Congratulations to Gerry Lester (a.k.a. Bubba) Watson, Jr. for winning the 76th Masters championship Sunday in a two hole sudden-death playoff against South African Louis Oosthuizen. Watson is the wildly long, mullet wearing, pink driver using left handed golfer on the PGA tour that has been gaining popularity since he joined the PGA Tour in 2006.
For those who love golf, the Masters is a special tournament. It rarely disappoints the viewers and this year was no exception. I’ll confess to being partial to golfers from the United States when viewing golf events. I’ll also confess to being partial to those players that have a few years on them when they get into contention.
That is why Thursday and Friday rounds were compelling to me because the play of 52-year-old Fred Couples saw him take the Masters lead into the weekend. Couples has always been a fan favorite for most, so having him in the lead heading into Saturday was pure delight. Couples bogeyed the first two holes on Saturday on the way to 39 on the front nine to fall out of contention.
With Couples presumably gone, another fan favorite, Phil Mickelson, blistered the back nine of Augusta National in 30 strokes to move within one shot of the lead held by Sweden’s Peter Hanson heading into Sunday’s final round. Mickelson and Hanson stayed in contention throughout the day, but early struggles by both players, including a triple bogey six on the par 3 fourth by Mickelson, allowed Oosthuizen and Watson to get to the top of the leader board.
Both players made par on the first sudden death hole, the par 4, 18th. Both players then hit wild tee shots on the par 4, 10th. Oosthuizen was able to punch his second shot toward the green. Watson did not appear to have much of a shot, at least to most people, hackers and accomplished players alike.
Watson was 155 yards out with no view of the green. The lefty needed a huge hook and a high ball flight just to land in the vicinity of the green. So, all Bubba did was hit a 155 yard wedge with a 40 yard hook and landed the ball in the middle of the green. Oosthuizen was unable to save par and all Watson had to do to win the green jacket was two-putt from 16 feet.

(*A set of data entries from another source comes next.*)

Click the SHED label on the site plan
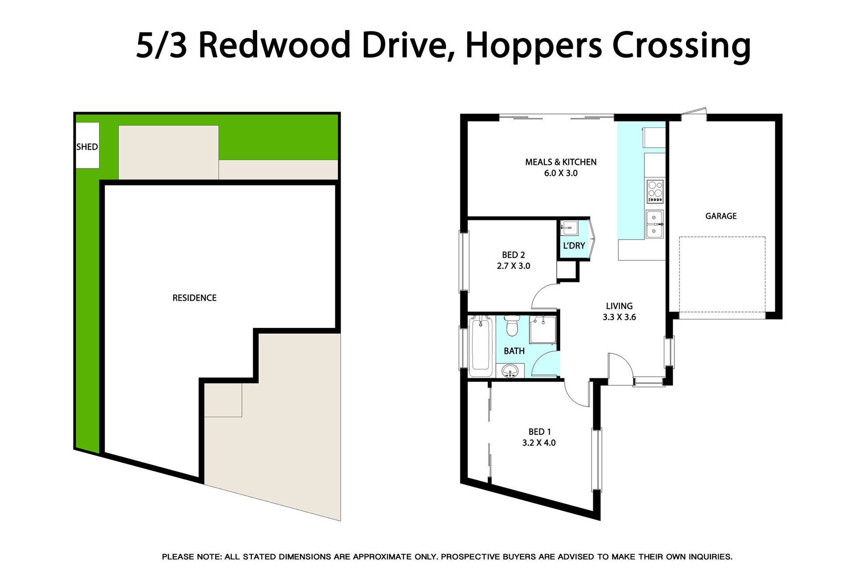pos(87,147)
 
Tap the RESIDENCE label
pos(195,298)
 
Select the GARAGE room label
pos(721,216)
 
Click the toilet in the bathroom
pos(512,325)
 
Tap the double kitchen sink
pos(655,224)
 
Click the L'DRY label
pos(574,245)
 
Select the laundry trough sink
pos(570,227)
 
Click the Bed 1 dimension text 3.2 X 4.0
pos(539,442)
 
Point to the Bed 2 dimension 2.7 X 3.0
pos(513,266)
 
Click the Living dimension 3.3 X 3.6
pos(620,317)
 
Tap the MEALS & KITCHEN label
pos(561,162)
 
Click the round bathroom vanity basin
pos(510,370)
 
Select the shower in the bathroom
pos(543,329)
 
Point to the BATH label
pos(514,351)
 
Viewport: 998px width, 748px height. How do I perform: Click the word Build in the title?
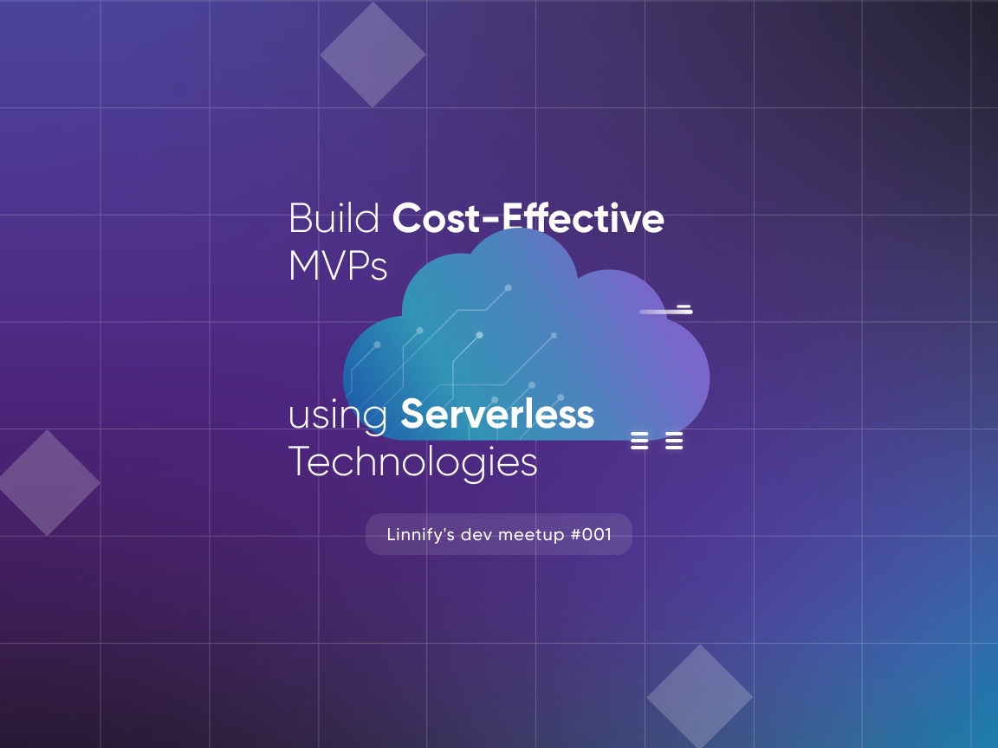(x=334, y=218)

The rants? Well there is the network love affair with Tiger Woods that has gone on way too long. Woods did not have a round under par all weekend, behaved badly by swearing and kicking clubs, yet there was CBS following and interviewing him as if Woods was still the best player on the planet.

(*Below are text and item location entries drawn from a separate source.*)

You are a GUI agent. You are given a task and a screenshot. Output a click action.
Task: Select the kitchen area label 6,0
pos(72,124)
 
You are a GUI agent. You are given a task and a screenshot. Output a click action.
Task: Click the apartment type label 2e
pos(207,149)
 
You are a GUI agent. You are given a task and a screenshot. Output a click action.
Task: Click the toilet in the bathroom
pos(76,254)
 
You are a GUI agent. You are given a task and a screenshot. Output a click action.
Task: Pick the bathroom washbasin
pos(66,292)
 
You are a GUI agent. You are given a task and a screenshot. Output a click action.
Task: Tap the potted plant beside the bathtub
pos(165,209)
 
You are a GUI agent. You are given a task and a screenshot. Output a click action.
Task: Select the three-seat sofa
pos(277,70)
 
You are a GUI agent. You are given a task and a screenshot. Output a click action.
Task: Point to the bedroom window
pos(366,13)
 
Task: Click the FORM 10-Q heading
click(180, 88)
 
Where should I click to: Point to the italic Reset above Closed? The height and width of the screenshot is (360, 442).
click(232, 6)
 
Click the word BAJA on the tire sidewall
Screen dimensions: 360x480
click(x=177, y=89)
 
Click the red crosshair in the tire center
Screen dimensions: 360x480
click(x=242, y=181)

I mean people were tired of the networks over hyping Woods even when he was still relevant, but for now, he just isn’t deserving of all the attention, so stop it already. And no, it isn’t Woods’ fault that the networks do this.

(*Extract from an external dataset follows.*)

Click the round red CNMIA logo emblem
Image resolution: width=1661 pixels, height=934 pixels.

Back to this patriotic thing I have with golf. What is going on with all the international golf commentators on our networks? This isn’t a hard rant, because I have become very fond of the job Nick Faldo does and David Feherty can make anyone laugh out loud. I am, however, becoming annoyed with the announcers that cannot even come close to pronouncing “par.”
No malice intended toward Ian Baker Finch, or against the Australian accent in general, I’ve always thought it was cool, but I suspect Finch is going out of his way to thicken that accent. If The Mentalist’s Simon Baker, an Australian, can do four seasons of the CBS drama without the accent, why can’t Finch call a par a par, and not a Paahh? At least try, Ian.